= PROBLEM DETAILS =
Track down each line below containing the string "agent" and copy it.

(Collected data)
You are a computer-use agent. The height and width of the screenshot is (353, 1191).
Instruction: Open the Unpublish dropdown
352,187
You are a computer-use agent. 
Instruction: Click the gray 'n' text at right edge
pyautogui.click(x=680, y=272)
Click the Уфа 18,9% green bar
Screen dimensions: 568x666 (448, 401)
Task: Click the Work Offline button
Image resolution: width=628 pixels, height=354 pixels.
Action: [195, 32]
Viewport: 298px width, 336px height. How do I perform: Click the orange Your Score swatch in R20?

==

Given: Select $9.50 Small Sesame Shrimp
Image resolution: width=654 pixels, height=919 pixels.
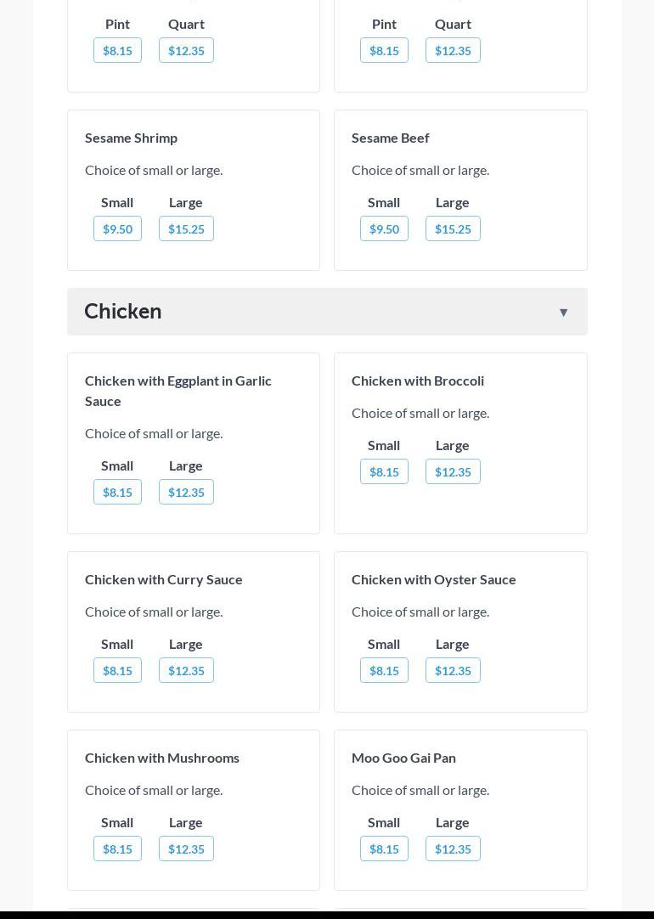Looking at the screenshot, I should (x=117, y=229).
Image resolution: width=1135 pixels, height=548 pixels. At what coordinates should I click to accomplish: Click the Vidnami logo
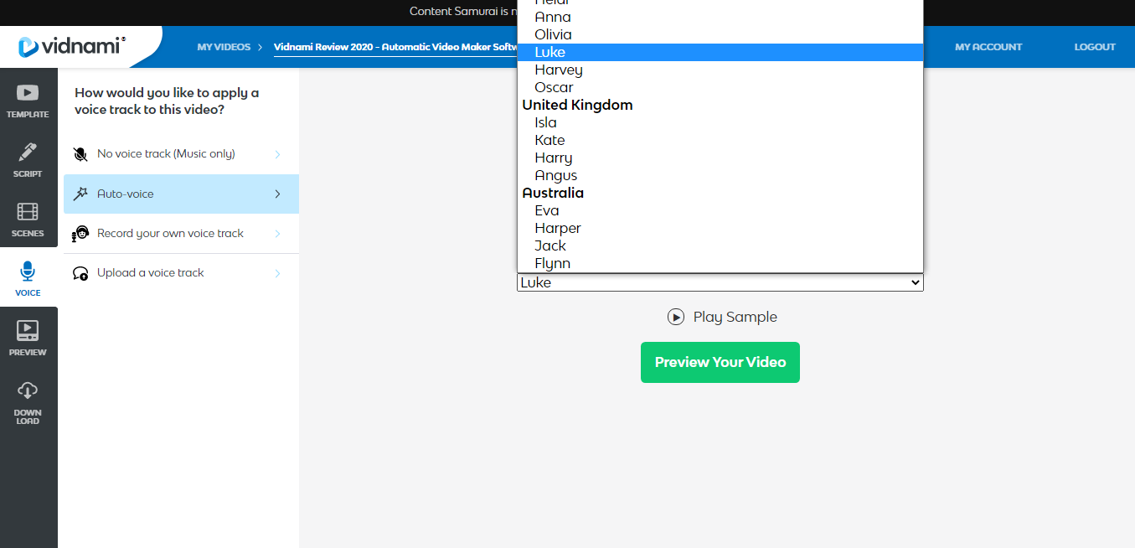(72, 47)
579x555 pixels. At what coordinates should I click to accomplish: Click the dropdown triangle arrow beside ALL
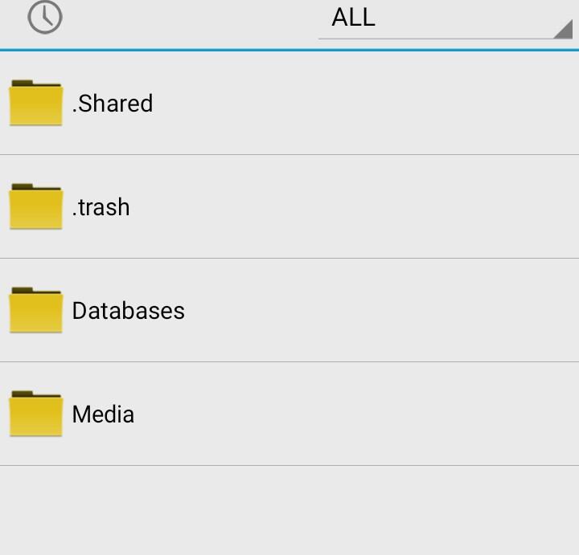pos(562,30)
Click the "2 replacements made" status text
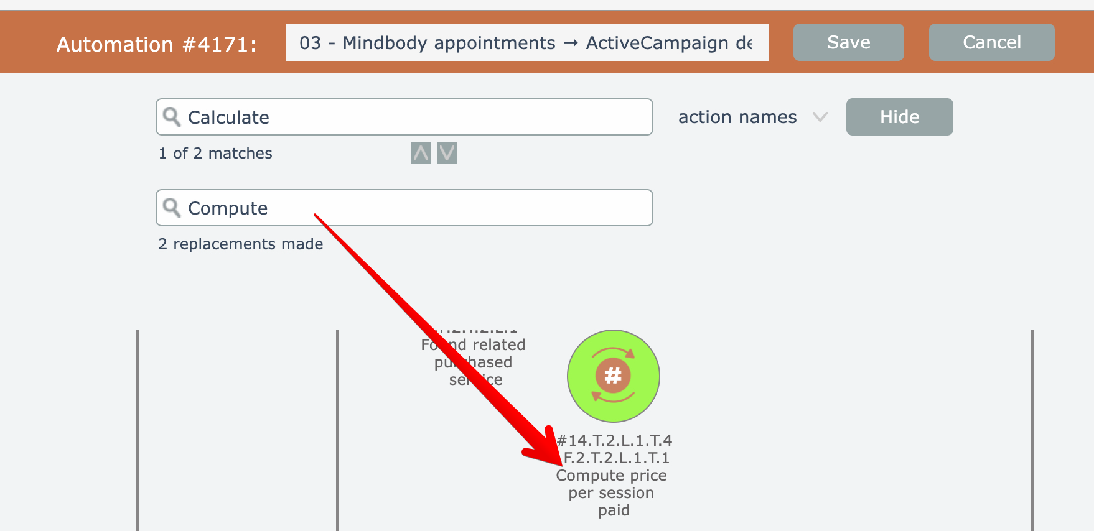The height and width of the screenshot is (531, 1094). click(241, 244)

= EXERCISE RESULT =
You are a computer-use agent. The height and width of the screenshot is (353, 1191).
You are a computer-use agent. 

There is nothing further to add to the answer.